■ Work instruction ■
Go through the data below and gather each line containing "Click".

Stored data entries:
>>>
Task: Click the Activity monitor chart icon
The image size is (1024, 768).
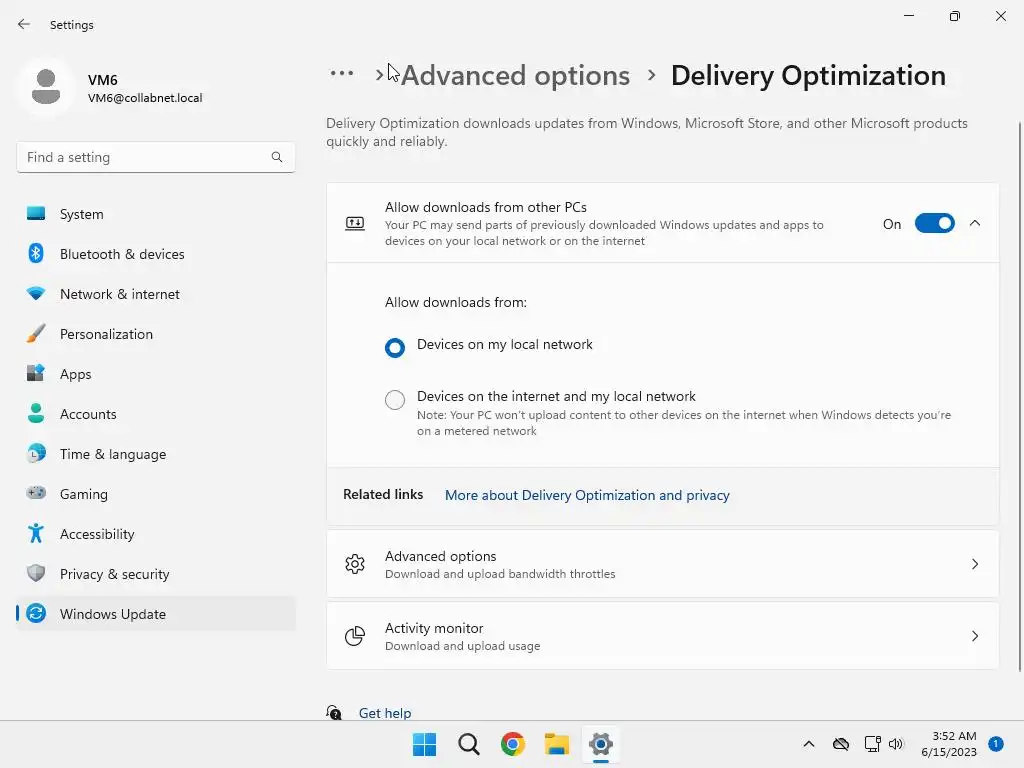Action: (355, 636)
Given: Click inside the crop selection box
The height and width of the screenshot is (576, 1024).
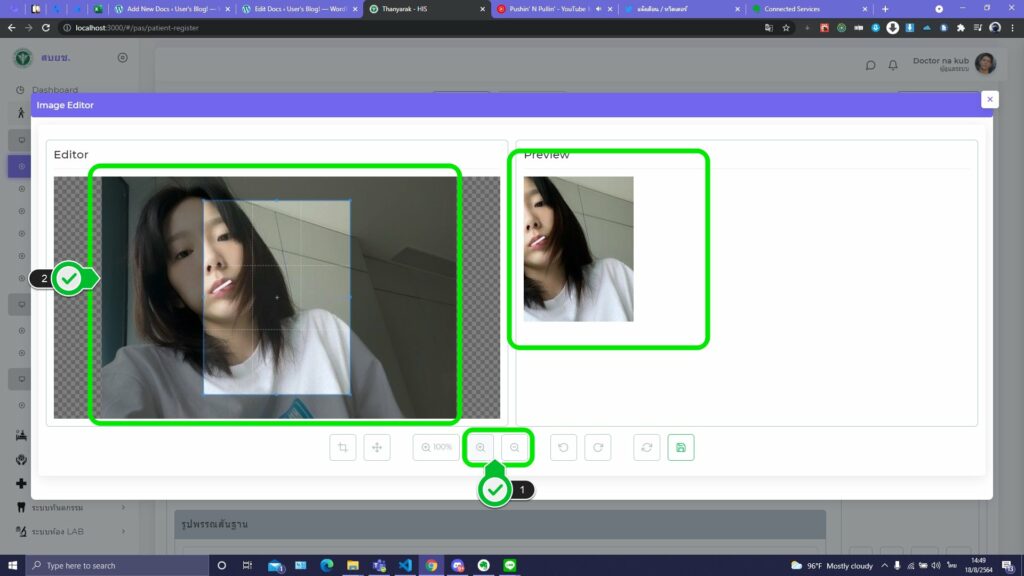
<<<
■ Solution for this task ■
Task: Click the Activity monitor chart icon
Given: Click inside the crop selection box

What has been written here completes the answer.